Given a theoretical system in which files are downloaded from the Web if not found in the local system and assuming:
- Download mechanism and retrieval/placement from/in cache (local files system) are already taken care of.
- Single-threaded and single request per URL.
I wrote a method that uses getFileFromLocalFS() and getFileFromWeb() to implement a simplified logic of caching:
public InputStream getFile(String url) { // #1
InputStream retStream = getFileFromLocalFS(url);
if (retStream != null) {
return retStream;
}
else {
retStream = getFileFromLocalFS(url);
if (retStream == null) {
return getFileFromWeb(url);
}
}
return retStream;
}
This schematic solution then needed to be improved to accommodate concurrent requests to download from same URL...and limit actual "from Web" to a single download (i.e. all other requests will get it from the local file system). So, I synchronized the entire method:
public synchronized InputStream getFile(String url) { // #2
InputStream retStream = getFileFromLocalFS(url);
if (retStream != null) {
return retStream;
}
else {
retStream = getFileFromLocalFS(url);
if (retStream == null) {
return getFileFromWeb(url);
}
}
return retStream;
}
This essentially meets the request but has a performance issue as it prevents the entire method from being run by another thread until it finishes. That is, even if the file can be fetched form the local FS, getFileFromLocalFS(url)
cannot be accessed while the method is run by another thread.
A performance improvement suggested by my interviewer was to synchronize the getFileFromLocalFS(url)
block:
public synchronized InputStream getFile(String url) { // #3
InputStream retStream = getFileFromLocalFS(url);
if (retStream != null) {
return retStream;
}
else {
synchronized (this) {
retStream = getFileFromLocalFS(url);
if (retStream == null) {
return getFileFromWeb(url);
}
}
}
return retStream;
}
I said "fine, but for that optimization to work, the method synchronization needs to be removed", i.e.:
public InputStream getFile(String url) { // #4
InputStream retStream = getFileFromLocalFS(url);
if (retStream != null) {
return retStream;
}
else {
synchronized (this) {
retStream = getFileFromLocalFS(url);
if (retStream == null) {
return getFileFromWeb(url);
}
}
}
return retStream;
}
The interviewer disagreed and insisted on leaving both synchronized
in place.
Which one would perform better in a concurrency environment? #3 or #4? Why?
CodePudding user response:
There seems to be Cargo Cult Programming going on. The third variant resembles Double-Checked Locking but doesn’t get the point. But even more striking, the first variant also resembles Double-Checked Locking, by calling getFileFromLocalFS(url)
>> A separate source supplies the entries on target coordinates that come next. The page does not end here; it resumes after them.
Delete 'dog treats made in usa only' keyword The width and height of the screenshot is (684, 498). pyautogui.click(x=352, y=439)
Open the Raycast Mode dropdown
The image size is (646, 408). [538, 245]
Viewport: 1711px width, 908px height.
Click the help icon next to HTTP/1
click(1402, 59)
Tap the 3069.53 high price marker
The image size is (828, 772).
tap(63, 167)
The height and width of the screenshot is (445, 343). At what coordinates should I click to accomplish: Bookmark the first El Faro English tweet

twice without a reason. And that’s the starting point…
Your suspicion against the interviewer’s “improvement” is right. Nested synchronization serves no purpose and in the best case, the JVM’s optimizer will be able to eliminate it.
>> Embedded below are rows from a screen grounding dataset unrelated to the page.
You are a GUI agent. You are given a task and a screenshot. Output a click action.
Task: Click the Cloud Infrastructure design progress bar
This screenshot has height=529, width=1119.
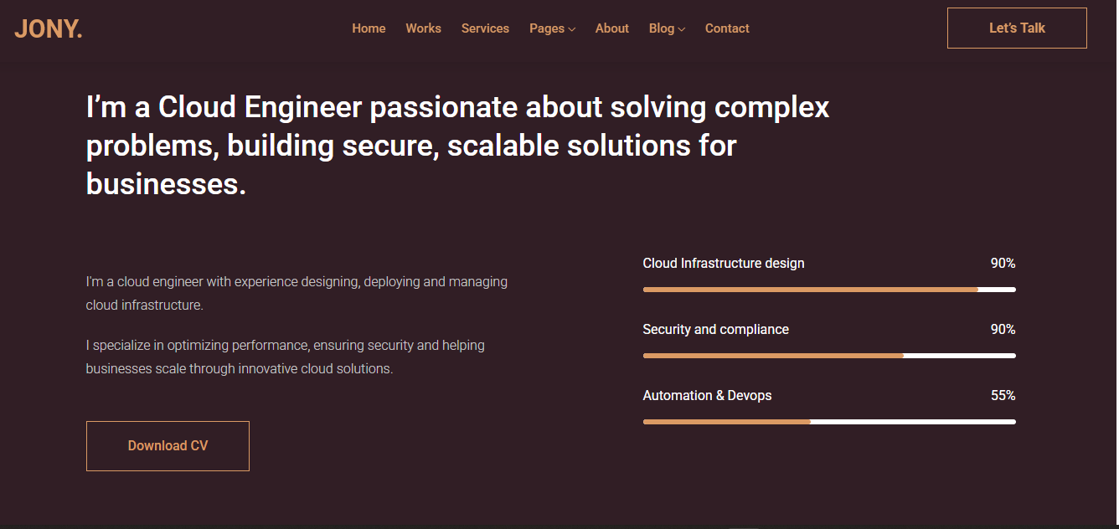pos(829,290)
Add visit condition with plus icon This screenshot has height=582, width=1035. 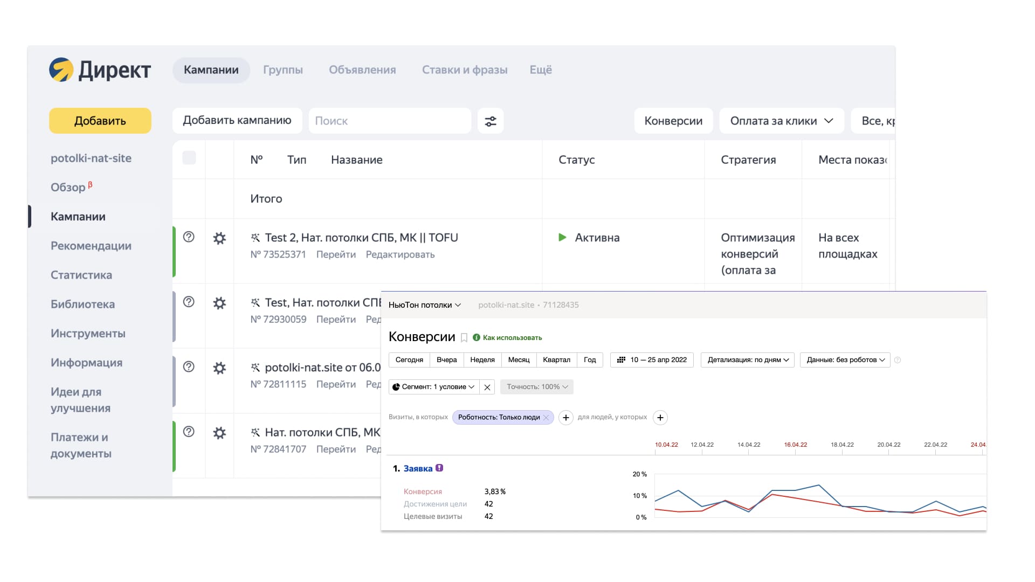coord(565,418)
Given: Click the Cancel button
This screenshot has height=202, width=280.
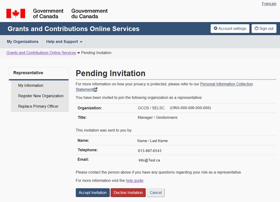Looking at the screenshot, I should (x=156, y=193).
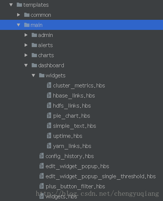Click the cluster_metrics.hbs file icon
Viewport: 163px width, 201px height.
point(49,85)
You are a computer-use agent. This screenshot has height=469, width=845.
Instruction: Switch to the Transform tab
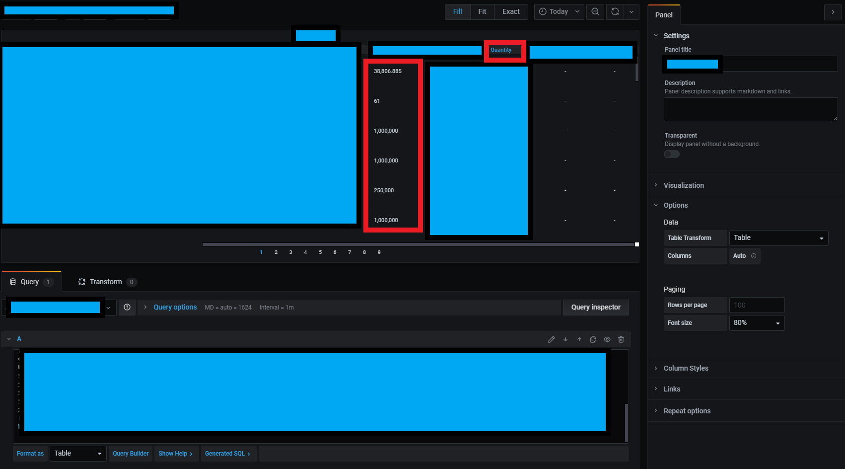tap(106, 282)
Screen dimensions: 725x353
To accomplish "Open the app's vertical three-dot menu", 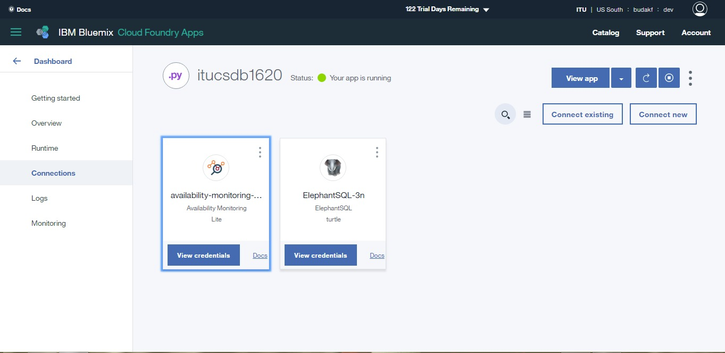I will [690, 78].
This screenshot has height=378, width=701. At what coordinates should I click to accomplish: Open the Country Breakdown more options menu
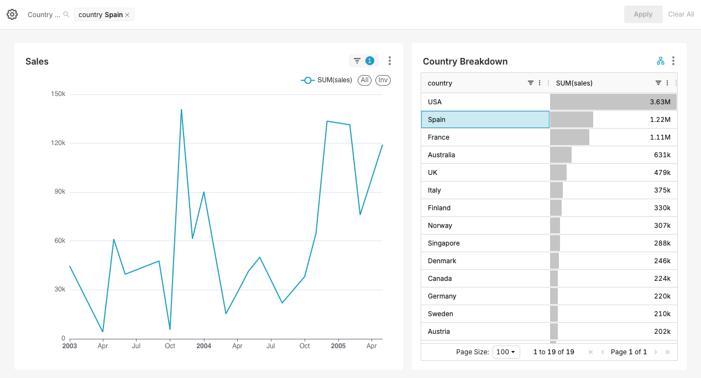tap(673, 61)
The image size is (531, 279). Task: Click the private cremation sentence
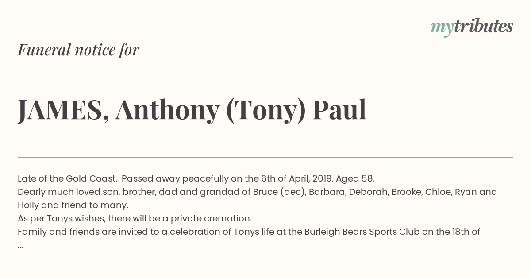point(135,218)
However, neither solution is recommended. There’s a much deeper problem here. First, we should focus on correctness, before discussing performance.
Apparently, getFileFromLocalFS(url)
is supposed to find a local copy if it exists, but not to create it. This would be pointless if no-one ever creates such copies and the whole question about overlapping caching attempts would be moot, if this method doesn’t perform the caching attempt. So the only other method involved, getFileFromWeb(url)
must be the one which creates the local copy.
This implies that there is a hidden protocol between these two methods. getFileFromLocalFS(url)
somehow knows, how to get the cached file created by getFileFromWeb(url)
.
This raises questions, like, what happens if one thread is in the middle of getFileFromWeb(url)
creating a cached version and another thread calls getFileFromLocalFS(url)
for the same url? Does it return an input stream to the still incomplete local file? There are two possibilities:
This issue has been solved somehow. This would imply that there is already some thread safe construct behind the scenes to prevent such a race condition, hence, it should be used by
getFileFromWeb(url)
to also solve the issue of multiple caching attempts in the first place.Or this issue wasn’t solved and the starting point was a broken method, so the first task should be to fix this, instead of trying to improve the performance. If we really try to fix this outside the two methods, i.e. in
getFile
, only the second variant would be correct, calling both methods insidesynchronized
.
In either case, the getFile
method is the wrong place to address the issue. The concurrency issues should be addressed by the hidden protocol that already exists between the two methods.
For example:
If these two methods use a map from url to local file, they should use a concurrent map und its atomic update operations to solve the concurrency issues.
If these two methods use a mapping scheme to convert the url to a local path where the copy is supposed to be, and the
getFileFromLocalFS(url)
method merely checks for the presence of the file, thegetFileFromWeb(url)
method should create the file with theCREATE_NEW
option to atomically check the presence and create if not present, together with file locking to prevent other threads from reading while the caching is still in progress.